Vermont brothers Reg and Mike Chaput at their Mystic Meadow Farm on the Canadian border in North Troy. In 2012, they received the Vermont Dairy Farm of the Year award and strive to establish innovative improvements on their farms.

Meanwhile in Vermont… the Chaputs share much of the Pennsylvania experience described in the four videos above.
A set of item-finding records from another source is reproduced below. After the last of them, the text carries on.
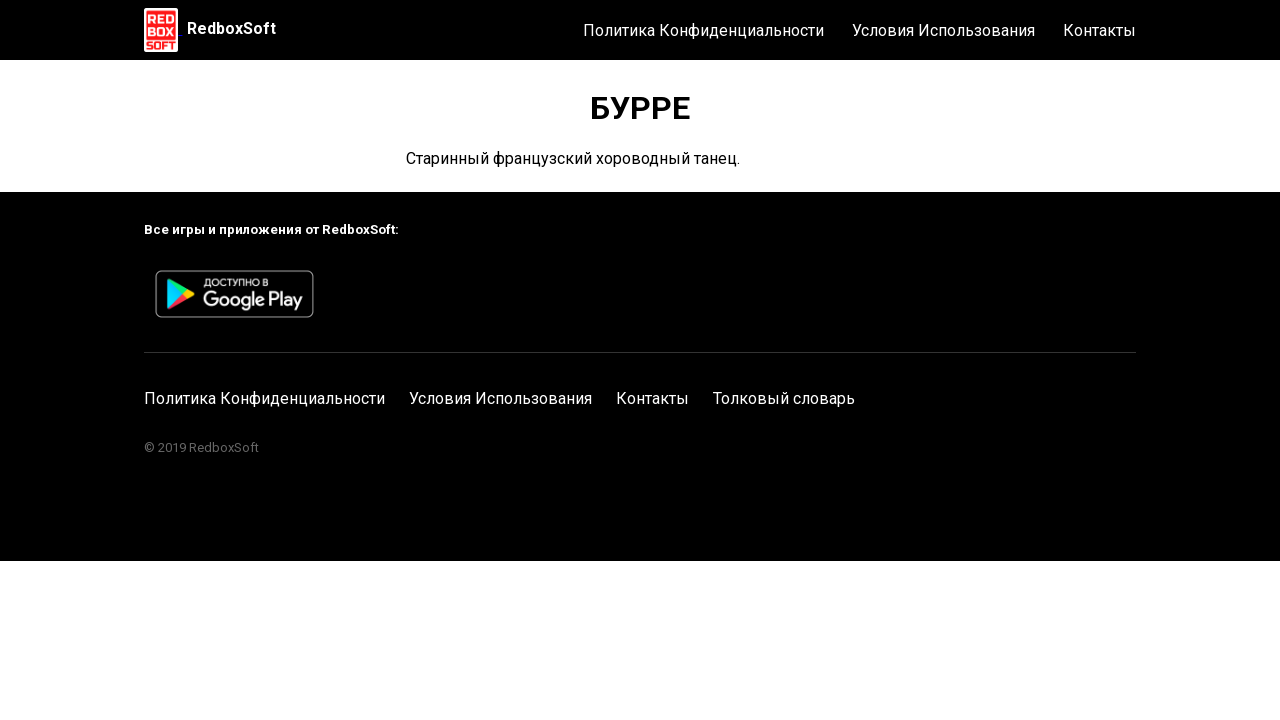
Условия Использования (943, 30)
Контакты (1099, 30)
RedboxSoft (231, 28)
Their American style complete mix design digester was installed in 2010 and currently supplies over $100,000 worth of bedding…for free.

These “digested solids” contain few pathogens so somatic cell counts and Mastitis rates remain low, however, Mike points out that bedding solids only work well if they are used fresh. He says “the sooner the better and the material should be in the stalls at our two sites on the same day or that night. If they sit for 2 days or more in a pile, pathogens and SSC can definitely build up and so the material should be discarded”.

Reg adds that while their digester and separator only processes the manure of the 1,000 cows at their main location, it produces much more than is needed there, so they can supply their other dairy of 400 cows as well.

Another interesting point is that the Chaputs are aware that some phosphorus migrates from the liquid to solid fraction during anaerobic digestion and mechanical separating. Nevertheless, the phosphorus levels at the farm near where bedding is kept have not increased abnormally. This was confirmed by their nutrient management specialist and matches the experience of TeamAg (above) at their ten Pennsylvania farms.